STATED EXERCISE A => Transcribe the records below word for word, from the line with "Click Subscribe to updates button" to the line with "Looking at the screenshot, I should pos(391,172).".

GIVEN PASSAGE =>
--- --- ---

Static Code Analysis

In a recent post James Robertson claims that static typing doesn't help with refactoring. The original claim:

What's the real reason I get ClassCastExceptions? Because I refactor a lot. After a refactoring the wrapper class to use B instead of A you might be putting a type B into the collection and incorrectly casting it to the old A in a wrapper class method

James Robertson replies:

You don't have this problem in Smalltalk because it's not the sort of problem you tend to get yourself into, period. Say I had a collection holding Foos. If I refactor, and I end up having a collection holding Bars (completely incompatible), then I have bigger problems. Even so, I would have had to refactor all the surrounding code that accesses the collection elements - and if I didn't have tests under those circumstances, I'm in trouble whether I have static typing or dynamic typing. To be brutal, if you trust the compiler to solve this for you, then you shouldn't be writing code.

--- --- ---

RECORDS SHOWN =>
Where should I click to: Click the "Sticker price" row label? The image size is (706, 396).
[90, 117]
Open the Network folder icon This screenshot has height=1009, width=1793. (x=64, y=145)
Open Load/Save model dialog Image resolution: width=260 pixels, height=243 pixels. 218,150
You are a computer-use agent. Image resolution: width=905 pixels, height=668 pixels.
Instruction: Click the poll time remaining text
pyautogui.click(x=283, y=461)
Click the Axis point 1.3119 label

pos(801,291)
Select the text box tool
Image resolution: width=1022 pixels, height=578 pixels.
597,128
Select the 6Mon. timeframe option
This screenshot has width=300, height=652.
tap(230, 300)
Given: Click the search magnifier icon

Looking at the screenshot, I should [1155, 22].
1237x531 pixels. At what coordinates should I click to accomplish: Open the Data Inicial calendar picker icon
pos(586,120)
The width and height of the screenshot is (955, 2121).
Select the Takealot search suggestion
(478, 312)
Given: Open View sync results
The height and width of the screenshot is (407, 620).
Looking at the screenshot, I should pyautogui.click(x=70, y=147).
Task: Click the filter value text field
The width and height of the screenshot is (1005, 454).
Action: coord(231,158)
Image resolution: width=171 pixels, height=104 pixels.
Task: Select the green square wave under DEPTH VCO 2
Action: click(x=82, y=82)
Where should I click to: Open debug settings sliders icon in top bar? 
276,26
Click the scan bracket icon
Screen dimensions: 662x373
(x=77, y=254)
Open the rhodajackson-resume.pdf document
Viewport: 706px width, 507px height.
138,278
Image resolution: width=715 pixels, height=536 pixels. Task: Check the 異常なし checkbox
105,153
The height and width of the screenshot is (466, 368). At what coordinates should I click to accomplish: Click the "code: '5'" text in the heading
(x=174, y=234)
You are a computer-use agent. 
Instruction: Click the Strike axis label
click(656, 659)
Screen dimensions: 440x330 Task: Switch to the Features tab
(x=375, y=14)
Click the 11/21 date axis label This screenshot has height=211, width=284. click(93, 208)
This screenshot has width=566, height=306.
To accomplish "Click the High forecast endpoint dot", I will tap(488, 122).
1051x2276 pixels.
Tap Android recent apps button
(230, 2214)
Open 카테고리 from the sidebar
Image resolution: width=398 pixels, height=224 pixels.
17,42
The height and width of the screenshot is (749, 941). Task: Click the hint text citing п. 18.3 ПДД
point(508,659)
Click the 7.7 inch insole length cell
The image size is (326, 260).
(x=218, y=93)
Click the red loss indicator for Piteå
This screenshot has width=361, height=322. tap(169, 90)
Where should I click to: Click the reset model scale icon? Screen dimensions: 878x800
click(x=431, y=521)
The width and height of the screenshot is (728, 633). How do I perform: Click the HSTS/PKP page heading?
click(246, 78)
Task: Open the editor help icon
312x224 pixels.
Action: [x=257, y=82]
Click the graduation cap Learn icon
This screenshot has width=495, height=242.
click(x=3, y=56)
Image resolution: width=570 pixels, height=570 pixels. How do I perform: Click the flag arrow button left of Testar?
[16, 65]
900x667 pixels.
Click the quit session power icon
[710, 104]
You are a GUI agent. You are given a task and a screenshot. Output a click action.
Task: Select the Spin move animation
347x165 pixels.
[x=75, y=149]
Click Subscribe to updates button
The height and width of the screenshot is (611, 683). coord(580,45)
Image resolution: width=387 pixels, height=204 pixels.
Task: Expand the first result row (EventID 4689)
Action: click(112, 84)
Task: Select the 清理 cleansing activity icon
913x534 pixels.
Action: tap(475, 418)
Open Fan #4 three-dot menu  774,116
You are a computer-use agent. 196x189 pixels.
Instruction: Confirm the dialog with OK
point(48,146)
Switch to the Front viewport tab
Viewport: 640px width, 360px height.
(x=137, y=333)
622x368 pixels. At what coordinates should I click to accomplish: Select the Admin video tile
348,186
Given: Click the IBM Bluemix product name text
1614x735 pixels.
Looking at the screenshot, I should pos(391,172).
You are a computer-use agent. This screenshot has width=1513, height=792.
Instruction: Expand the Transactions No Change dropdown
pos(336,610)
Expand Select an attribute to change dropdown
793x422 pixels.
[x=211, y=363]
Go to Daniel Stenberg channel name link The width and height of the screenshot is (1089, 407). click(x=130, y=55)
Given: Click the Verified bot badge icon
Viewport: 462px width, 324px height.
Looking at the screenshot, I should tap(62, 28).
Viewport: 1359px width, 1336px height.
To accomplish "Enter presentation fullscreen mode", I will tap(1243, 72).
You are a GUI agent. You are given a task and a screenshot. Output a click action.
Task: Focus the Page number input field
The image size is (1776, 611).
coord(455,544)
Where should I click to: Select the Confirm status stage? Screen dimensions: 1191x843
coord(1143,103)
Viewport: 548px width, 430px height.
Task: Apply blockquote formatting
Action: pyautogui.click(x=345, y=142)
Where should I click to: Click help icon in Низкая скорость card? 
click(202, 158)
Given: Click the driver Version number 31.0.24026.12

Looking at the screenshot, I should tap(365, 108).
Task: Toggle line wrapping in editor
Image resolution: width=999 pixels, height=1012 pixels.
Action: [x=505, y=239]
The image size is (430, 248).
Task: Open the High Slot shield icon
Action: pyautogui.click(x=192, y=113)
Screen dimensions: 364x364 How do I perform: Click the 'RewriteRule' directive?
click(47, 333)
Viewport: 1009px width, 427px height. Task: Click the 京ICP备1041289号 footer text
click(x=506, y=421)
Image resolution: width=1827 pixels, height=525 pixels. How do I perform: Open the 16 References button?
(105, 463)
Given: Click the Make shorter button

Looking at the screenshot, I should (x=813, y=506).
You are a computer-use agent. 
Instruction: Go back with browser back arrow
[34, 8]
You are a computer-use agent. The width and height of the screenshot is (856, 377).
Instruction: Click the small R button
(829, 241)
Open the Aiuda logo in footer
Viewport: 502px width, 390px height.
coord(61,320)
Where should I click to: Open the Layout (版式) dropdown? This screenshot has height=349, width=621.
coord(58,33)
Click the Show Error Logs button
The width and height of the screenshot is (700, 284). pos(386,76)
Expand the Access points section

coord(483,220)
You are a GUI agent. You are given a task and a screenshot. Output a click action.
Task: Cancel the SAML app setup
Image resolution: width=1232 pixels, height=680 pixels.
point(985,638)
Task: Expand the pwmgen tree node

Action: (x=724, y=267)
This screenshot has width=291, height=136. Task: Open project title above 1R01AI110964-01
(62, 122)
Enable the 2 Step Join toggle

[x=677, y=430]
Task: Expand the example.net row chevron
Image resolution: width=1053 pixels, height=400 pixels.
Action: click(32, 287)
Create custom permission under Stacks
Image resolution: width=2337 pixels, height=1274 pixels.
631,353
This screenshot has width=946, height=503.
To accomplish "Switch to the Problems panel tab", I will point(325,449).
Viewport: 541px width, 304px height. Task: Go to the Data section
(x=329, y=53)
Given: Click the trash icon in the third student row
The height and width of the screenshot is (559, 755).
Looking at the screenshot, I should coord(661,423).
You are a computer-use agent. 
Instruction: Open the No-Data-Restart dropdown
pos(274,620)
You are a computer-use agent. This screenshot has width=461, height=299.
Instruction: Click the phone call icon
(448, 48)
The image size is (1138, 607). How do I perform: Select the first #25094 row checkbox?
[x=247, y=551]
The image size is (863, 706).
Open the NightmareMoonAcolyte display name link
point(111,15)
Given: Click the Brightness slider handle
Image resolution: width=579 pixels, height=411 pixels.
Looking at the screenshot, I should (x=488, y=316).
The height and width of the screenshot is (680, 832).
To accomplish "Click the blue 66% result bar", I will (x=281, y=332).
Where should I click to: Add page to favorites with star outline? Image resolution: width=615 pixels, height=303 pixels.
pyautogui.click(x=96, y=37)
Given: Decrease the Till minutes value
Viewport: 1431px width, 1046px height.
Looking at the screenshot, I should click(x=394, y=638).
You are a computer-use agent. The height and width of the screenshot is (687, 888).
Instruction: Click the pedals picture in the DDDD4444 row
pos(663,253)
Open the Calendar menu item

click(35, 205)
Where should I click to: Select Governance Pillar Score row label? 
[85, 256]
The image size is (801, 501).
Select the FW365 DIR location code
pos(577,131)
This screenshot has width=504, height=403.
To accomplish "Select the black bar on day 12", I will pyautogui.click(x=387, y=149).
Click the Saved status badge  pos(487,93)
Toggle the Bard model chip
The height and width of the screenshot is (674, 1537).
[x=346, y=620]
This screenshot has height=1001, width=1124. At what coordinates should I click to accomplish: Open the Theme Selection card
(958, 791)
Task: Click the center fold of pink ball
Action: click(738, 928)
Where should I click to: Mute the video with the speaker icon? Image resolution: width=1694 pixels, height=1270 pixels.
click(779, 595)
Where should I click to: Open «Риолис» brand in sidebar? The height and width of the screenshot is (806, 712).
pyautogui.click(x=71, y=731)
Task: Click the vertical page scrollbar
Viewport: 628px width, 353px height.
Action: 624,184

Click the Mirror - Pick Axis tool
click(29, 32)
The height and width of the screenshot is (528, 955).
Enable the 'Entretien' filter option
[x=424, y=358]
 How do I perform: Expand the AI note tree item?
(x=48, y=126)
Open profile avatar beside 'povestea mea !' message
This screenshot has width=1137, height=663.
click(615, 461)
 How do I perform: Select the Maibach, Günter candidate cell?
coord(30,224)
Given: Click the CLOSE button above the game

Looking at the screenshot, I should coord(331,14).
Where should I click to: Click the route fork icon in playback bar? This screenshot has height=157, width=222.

--- --- ---

STATED EXERCISE B => List every placeholder name the static code analysis text uses for a kind of object put into or held in a collection.

EXERCISE ANSWER A =>
Click Subscribe to updates button
The height and width of the screenshot is (611, 683). coord(580,45)
Image resolution: width=387 pixels, height=204 pixels.
Task: Expand the first result row (EventID 4689)
Action: click(112, 84)
Task: Select the 清理 cleansing activity icon
913x534 pixels.
Action: tap(475, 418)
Open Fan #4 three-dot menu  774,116
You are a computer-use agent. 196x189 pixels.
Instruction: Confirm the dialog with OK
point(48,146)
Switch to the Front viewport tab
Viewport: 640px width, 360px height.
(x=137, y=333)
622x368 pixels. At what coordinates should I click to accomplish: Select the Admin video tile
348,186
Given: Click the IBM Bluemix product name text
1614x735 pixels.
Looking at the screenshot, I should pos(391,172).

EXERCISE ANSWER B =>
A
B
Foos
Bars